**DESCRIPTION OF THE TASK:**
Extract every line of the listing below, reproducing each one word for word.

▼▼▼

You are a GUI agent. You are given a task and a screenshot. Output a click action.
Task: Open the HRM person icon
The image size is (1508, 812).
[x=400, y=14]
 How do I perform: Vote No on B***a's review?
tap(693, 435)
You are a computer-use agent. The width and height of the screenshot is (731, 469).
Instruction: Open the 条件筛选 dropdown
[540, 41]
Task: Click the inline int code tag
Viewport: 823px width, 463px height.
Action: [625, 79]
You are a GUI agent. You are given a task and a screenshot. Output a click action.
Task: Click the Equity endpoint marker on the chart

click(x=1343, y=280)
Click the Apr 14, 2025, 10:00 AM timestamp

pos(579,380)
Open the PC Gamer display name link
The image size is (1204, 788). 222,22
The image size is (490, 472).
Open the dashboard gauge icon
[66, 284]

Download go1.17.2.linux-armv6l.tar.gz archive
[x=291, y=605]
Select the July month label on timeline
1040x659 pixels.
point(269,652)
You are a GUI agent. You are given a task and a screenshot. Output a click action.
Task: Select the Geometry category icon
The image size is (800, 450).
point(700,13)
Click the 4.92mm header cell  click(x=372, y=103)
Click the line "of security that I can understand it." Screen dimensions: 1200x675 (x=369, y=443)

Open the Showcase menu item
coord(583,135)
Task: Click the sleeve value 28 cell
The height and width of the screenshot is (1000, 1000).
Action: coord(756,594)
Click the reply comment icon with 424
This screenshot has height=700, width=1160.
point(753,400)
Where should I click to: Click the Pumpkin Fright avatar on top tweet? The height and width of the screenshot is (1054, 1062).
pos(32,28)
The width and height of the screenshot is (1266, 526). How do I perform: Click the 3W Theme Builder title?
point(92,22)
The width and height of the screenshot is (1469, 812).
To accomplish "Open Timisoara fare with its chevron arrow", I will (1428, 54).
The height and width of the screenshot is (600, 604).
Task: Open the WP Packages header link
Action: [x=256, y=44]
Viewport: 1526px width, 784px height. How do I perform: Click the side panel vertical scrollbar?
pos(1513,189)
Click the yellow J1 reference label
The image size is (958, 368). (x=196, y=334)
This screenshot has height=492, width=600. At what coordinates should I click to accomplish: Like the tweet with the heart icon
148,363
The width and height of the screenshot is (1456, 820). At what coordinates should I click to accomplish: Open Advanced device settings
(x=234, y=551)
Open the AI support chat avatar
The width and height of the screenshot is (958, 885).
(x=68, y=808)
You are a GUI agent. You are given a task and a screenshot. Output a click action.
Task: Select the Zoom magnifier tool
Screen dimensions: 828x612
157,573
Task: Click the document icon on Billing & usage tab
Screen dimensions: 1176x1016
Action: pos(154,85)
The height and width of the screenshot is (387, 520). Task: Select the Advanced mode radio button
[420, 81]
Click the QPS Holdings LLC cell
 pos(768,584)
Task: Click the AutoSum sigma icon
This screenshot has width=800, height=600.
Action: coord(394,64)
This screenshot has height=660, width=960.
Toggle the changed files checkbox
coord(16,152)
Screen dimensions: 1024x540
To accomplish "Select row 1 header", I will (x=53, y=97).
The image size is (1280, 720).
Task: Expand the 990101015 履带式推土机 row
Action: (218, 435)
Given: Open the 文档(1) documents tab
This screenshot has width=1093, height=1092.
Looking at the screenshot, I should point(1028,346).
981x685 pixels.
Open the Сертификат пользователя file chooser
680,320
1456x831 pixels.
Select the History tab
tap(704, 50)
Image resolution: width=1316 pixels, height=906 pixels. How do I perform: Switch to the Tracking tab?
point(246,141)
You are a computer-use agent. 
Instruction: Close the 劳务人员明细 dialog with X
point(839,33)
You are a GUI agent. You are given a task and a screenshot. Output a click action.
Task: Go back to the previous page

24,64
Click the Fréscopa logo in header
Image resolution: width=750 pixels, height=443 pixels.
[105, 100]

▲▲▲

**COMPLETED TASK:**
You are a GUI agent. You are given a task and a screenshot. Output a click action.
Task: Open the HRM person icon
The image size is (1508, 812).
[x=400, y=14]
 How do I perform: Vote No on B***a's review?
tap(693, 435)
You are a computer-use agent. The width and height of the screenshot is (731, 469).
Instruction: Open the 条件筛选 dropdown
[540, 41]
Task: Click the inline int code tag
Viewport: 823px width, 463px height.
Action: [625, 79]
You are a GUI agent. You are given a task and a screenshot. Output a click action.
Task: Click the Equity endpoint marker on the chart

click(x=1343, y=280)
Click the Apr 14, 2025, 10:00 AM timestamp

pos(579,380)
Open the PC Gamer display name link
The image size is (1204, 788). 222,22
The image size is (490, 472).
Open the dashboard gauge icon
[66, 284]

Download go1.17.2.linux-armv6l.tar.gz archive
[x=291, y=605]
Select the July month label on timeline
1040x659 pixels.
point(269,652)
You are a GUI agent. You are given a task and a screenshot. Output a click action.
Task: Select the Geometry category icon
The image size is (800, 450).
point(700,13)
Click the 4.92mm header cell  click(x=372, y=103)
Click the line "of security that I can understand it." Screen dimensions: 1200x675 (x=369, y=443)

Open the Showcase menu item
coord(583,135)
Task: Click the sleeve value 28 cell
The height and width of the screenshot is (1000, 1000).
Action: coord(756,594)
Click the reply comment icon with 424
This screenshot has height=700, width=1160.
point(753,400)
Where should I click to: Click the Pumpkin Fright avatar on top tweet? The height and width of the screenshot is (1054, 1062).
pos(32,28)
The width and height of the screenshot is (1266, 526). How do I perform: Click the 3W Theme Builder title?
point(92,22)
The width and height of the screenshot is (1469, 812).
To accomplish "Open Timisoara fare with its chevron arrow", I will (1428, 54).
The height and width of the screenshot is (600, 604).
Task: Open the WP Packages header link
Action: [x=256, y=44]
Viewport: 1526px width, 784px height. How do I perform: Click the side panel vertical scrollbar?
pos(1513,189)
Click the yellow J1 reference label
The image size is (958, 368). (x=196, y=334)
This screenshot has height=492, width=600. At what coordinates should I click to accomplish: Like the tweet with the heart icon
148,363
The width and height of the screenshot is (1456, 820). At what coordinates should I click to accomplish: Open Advanced device settings
(x=234, y=551)
Open the AI support chat avatar
The width and height of the screenshot is (958, 885).
(x=68, y=808)
You are a GUI agent. You are given a task and a screenshot. Output a click action.
Task: Select the Zoom magnifier tool
Screen dimensions: 828x612
157,573
Task: Click the document icon on Billing & usage tab
Screen dimensions: 1176x1016
Action: pos(154,85)
The height and width of the screenshot is (387, 520). Task: Select the Advanced mode radio button
[420, 81]
Click the QPS Holdings LLC cell
 pos(768,584)
Task: Click the AutoSum sigma icon
This screenshot has width=800, height=600.
Action: coord(394,64)
This screenshot has height=660, width=960.
Toggle the changed files checkbox
coord(16,152)
Screen dimensions: 1024x540
To accomplish "Select row 1 header", I will (x=53, y=97).
The image size is (1280, 720).
Task: Expand the 990101015 履带式推土机 row
Action: (218, 435)
Given: Open the 文档(1) documents tab
This screenshot has width=1093, height=1092.
Looking at the screenshot, I should point(1028,346).
981x685 pixels.
Open the Сертификат пользователя file chooser
680,320
1456x831 pixels.
Select the History tab
tap(704, 50)
Image resolution: width=1316 pixels, height=906 pixels. How do I perform: Switch to the Tracking tab?
point(246,141)
You are a computer-use agent. 
Instruction: Close the 劳务人员明细 dialog with X
point(839,33)
You are a GUI agent. You are given a task and a screenshot. Output a click action.
Task: Go back to the previous page

24,64
Click the Fréscopa logo in header
Image resolution: width=750 pixels, height=443 pixels.
[105, 100]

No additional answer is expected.